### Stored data
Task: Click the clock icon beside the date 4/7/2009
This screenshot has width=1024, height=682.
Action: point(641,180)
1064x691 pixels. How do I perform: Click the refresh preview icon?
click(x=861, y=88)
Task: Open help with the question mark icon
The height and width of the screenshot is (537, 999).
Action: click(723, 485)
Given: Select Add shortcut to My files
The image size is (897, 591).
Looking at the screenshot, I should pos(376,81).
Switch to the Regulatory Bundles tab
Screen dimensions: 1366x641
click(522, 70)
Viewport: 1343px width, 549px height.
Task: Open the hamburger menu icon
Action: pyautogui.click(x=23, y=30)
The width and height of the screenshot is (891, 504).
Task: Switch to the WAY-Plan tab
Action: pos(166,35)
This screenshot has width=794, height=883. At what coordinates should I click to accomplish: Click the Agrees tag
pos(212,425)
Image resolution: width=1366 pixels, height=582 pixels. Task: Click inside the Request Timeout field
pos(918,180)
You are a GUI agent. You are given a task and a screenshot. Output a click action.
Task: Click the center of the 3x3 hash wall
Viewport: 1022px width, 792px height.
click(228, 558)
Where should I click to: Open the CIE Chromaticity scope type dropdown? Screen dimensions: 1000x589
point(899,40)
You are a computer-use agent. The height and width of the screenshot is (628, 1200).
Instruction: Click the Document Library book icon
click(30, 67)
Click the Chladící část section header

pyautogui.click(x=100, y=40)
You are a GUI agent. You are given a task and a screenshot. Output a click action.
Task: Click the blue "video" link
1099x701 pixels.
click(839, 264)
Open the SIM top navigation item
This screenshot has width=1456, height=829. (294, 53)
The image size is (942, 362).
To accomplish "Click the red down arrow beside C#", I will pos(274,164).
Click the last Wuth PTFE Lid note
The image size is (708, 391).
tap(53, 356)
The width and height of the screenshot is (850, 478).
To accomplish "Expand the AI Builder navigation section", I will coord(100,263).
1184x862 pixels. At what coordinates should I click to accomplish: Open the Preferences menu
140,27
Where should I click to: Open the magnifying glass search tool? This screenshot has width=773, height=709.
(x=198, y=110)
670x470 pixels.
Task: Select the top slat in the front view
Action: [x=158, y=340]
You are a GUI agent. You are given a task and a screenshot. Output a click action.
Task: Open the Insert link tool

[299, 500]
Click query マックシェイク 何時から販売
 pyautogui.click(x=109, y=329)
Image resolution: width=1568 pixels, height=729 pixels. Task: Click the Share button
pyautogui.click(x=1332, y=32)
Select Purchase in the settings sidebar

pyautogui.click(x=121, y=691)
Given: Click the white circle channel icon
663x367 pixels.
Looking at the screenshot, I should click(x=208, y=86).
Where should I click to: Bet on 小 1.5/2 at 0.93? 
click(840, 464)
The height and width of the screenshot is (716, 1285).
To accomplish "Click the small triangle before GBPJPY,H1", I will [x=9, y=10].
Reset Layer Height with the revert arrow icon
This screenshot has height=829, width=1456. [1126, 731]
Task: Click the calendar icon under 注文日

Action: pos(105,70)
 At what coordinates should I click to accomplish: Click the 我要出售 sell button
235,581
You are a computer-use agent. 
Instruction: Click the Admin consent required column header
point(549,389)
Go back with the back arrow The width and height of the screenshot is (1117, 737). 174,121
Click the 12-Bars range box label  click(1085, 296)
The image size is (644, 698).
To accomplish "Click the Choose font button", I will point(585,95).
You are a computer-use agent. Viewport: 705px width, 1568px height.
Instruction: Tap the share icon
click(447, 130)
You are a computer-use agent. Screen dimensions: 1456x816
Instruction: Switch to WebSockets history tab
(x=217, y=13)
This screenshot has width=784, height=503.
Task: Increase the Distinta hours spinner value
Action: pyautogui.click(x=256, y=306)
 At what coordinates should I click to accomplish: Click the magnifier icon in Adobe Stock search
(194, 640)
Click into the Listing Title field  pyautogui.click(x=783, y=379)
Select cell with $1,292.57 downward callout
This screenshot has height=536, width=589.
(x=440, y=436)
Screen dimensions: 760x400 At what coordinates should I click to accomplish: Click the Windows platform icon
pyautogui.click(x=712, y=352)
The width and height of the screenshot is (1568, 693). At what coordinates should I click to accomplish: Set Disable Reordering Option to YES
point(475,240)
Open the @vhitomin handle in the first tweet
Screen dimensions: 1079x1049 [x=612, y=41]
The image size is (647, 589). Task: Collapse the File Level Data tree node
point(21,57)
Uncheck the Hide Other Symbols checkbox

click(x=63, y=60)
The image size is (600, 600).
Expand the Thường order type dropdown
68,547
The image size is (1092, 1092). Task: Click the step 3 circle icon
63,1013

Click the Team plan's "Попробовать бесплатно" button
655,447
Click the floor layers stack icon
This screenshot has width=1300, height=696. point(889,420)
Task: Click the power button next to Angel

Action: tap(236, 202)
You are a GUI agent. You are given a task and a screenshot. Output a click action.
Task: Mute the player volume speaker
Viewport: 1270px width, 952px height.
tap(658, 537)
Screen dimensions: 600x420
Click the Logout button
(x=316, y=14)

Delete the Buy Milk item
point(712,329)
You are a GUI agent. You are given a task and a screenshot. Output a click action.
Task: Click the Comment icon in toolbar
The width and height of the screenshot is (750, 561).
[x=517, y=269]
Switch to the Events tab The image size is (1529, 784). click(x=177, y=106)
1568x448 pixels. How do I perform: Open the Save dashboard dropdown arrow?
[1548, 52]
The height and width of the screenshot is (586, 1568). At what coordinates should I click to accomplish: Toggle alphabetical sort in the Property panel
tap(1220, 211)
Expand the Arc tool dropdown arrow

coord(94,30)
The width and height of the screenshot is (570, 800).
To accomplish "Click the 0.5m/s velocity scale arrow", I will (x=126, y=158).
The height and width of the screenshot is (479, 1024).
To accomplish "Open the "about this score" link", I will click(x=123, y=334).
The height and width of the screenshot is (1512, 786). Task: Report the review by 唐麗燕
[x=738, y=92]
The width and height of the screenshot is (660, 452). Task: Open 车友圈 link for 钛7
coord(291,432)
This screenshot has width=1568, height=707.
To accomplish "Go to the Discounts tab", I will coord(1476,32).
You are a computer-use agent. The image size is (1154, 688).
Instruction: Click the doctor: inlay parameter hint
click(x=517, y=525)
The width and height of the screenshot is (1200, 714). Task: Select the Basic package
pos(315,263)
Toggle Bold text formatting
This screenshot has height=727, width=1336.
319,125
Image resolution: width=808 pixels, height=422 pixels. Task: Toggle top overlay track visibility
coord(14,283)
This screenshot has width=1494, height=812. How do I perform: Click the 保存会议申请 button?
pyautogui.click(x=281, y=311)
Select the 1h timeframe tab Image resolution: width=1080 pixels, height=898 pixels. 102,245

### TRY IT
Copy out every line from the data above in which the word "computer" occurs.

### WRITTEN ANSWER
You are a computer-use agent. The height and width of the screenshot is (628, 1200).
You are a computer-use agent. 
You are a computer-use agent. Viewport: 705px width, 1568px height.
You are a computer-use agent. Screen dimensions: 1456x816
You are a computer-use agent. The image size is (1154, 688).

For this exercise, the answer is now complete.